Por Alexis Kabeja, director ejecutivo de Liquid Intelligent Technologies Ruanda
Imagina una ciudad que pueda operar eficientemente para mejorar la prestación de servicios a millones de vidas. El tipo de ciudad donde el transporte público funciona plenamente, donde los semáforos funcionan y la congestión del tráfico es cosa del pasado, donde se mitiga la pobreza y se crean empleos, donde las instalaciones educativas y de salud funcionan de manera óptima, donde la seguridad ya no es una preocupación, donde la respuesta de emergencia es rápida y la ayuda para el socorro en casos de desastre se acelera. Esta es la ciudad inteligente con la que todos soñamos.
En las décadas de los 80 y 90, nunca pensamos que esto fuera posible en África, en nuestra vida. Pero estábamos equivocados. El futuro está aquí, y las ciudades inteligentes ya están tomando forma en todo el mundo. África no es una excepción, y las economías en desarrollo por fin están siendo reconocidas en el mapa mundial. Todo esto gracias a los beneficios de la conectividad y la tecnología inteligente. Mejorar y optimizar las funciones de las ciudades sigue siendo una prioridad absoluta en la mayoría de los países, y Kigali, la capital de Ruanda, está bien encaminada para alcanzar este sueño. Pero la rápida urbanización que allí se está produciendo hace que esta economía basada en el conocimiento sea ahora más crucial que nunca.
Investigación realizada por Centro de Ciudades y Barrios Sostenibles, Saludables y de Aprendizaje (SHLC) Se ha constatado que, en los últimos 20 o 30 años, Kigali ha experimentado un importante crecimiento demográfico y espacial impulsado por la migración interna y el crecimiento natural de la población. Un análisis más detallado muestra que Ruanda se está urbanizando a un ritmo sin precedentes. Para que te hagas una idea, en 1978 la población urbana de Ruanda era de 4,6% y en 2012 se disparó hasta los 16,5%. Se estima que en 2024 alcanzará la asombrosa cifra de 35%. Una proyección demográfica del Departamento de Asuntos Económicos y Sociales de las Naciones Unidas (UN-DESA) muestra que solo el 18,4% de los ruandeses vive en zonas urbanas y que la mitad de la población urbana del país reside en Kigali. Esta tasa de crecimiento anual de la población urbana supera con creces la media mundial del 1,81 TP3T y la tasa de crecimiento urbano de África, que es del 3,21 TP3T.
Por lo tanto, satisfacer las necesidades de urbanización y acelerar el desarrollo de una ciudad inteligente es fundamental para Kigali. Sin embargo, la creación de este entorno basado en datos requiere conectividad, infraestructura, acceso a tecnologías digitales e inversión. En consonancia con esto, el gobierno ruandés ha invertido y sigue impulsando la agenda de las TIC, y Liquid Intelligent Technologies —una empresa de Cassava Technologies— ya ha comenzado a realizar el trabajo preliminar en Kigali.

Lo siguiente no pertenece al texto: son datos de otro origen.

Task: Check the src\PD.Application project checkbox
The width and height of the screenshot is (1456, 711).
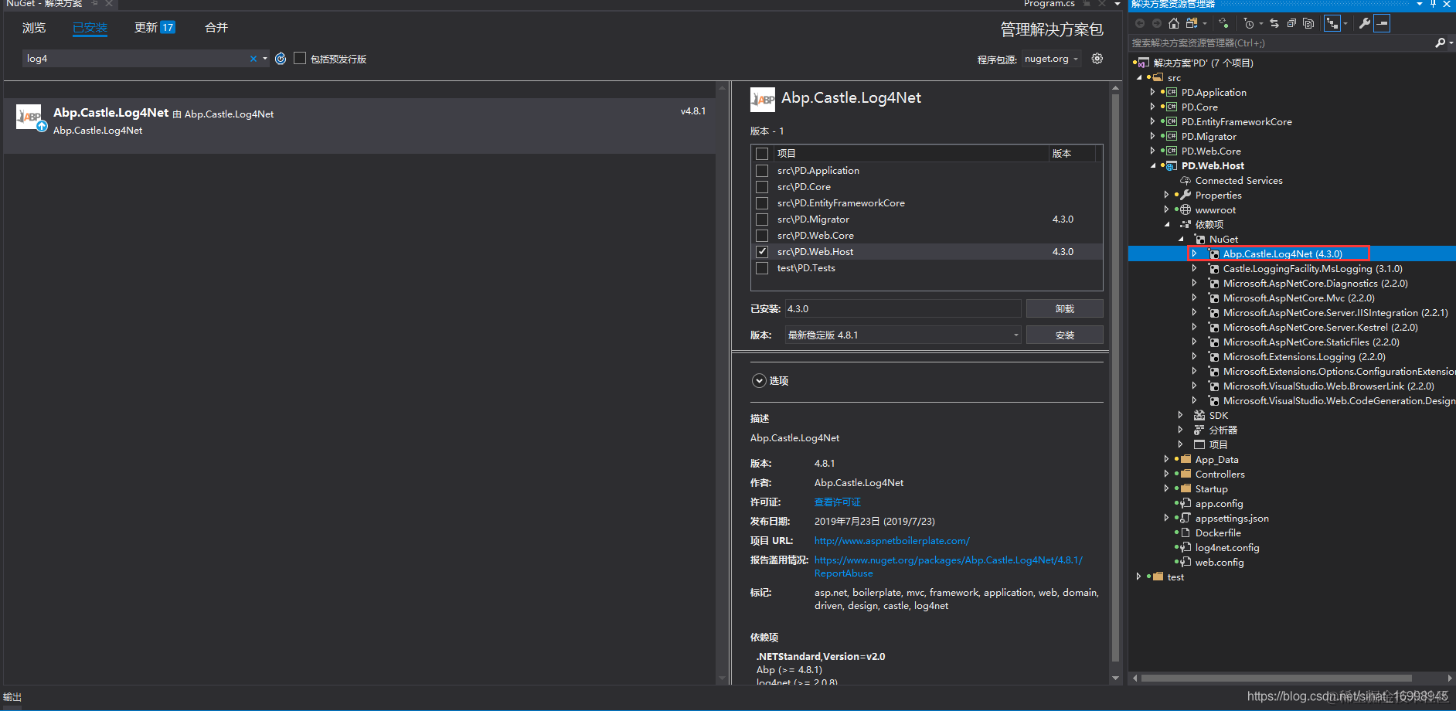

Al igual que su proyecto en Nairobi, Liquid ha instalado hasta ahora fibra en toda la ciudad que conecta todos los edificios principales, parques de oficinas y torres de comunicación. La conectividad es ahora más accesible y el alcance se ha extendido a centros de innovación, empresas, instituciones educativas y organizaciones del sector público. Este proyecto ha permitido habilitar Wi-Fi gratuito en áreas públicas como el Aeropuerto Internacional de Kigali, zonas peatonales (libres de coches) y los jardines de la ciudad. Además, se ha dado prioridad al desarrollo de habilidades empresariales y técnicas para empresas emergentes.
La idea de una ciudad inteligente en Kigali se alinea con los Objetivos de Desarrollo Sostenible (ODS) 2030 de la ONU, donde la conectividad se ha convertido en una prioridad tras la COVID-19. En junio de 2022, la Conferencia Mundial de Desarrollo de las Telecomunicaciones (CMDT) acordó abordar la brecha de conectividad global, en la que 2.900 millones de personas en todo el mundo aún carecen de conexión a internet. La conferencia adoptó el Plan de Acción de Kigali, que traza un rumbo para el desarrollo digital alineado con los Ods, en el cual acordaron aplicar un mayor enfoque en la implementación práctica de la conectividad.
Dado este notable compromiso por parte de los líderes mundiales, parece que las esperanzas de Kigali de convertirse en una ciudad inteligente son más que probables en nuestra vida: un sueño que se está materializando ante nuestros ojos y es increíble presenciarlo. Bienvenidos al futuro de África, lo hemos logrado.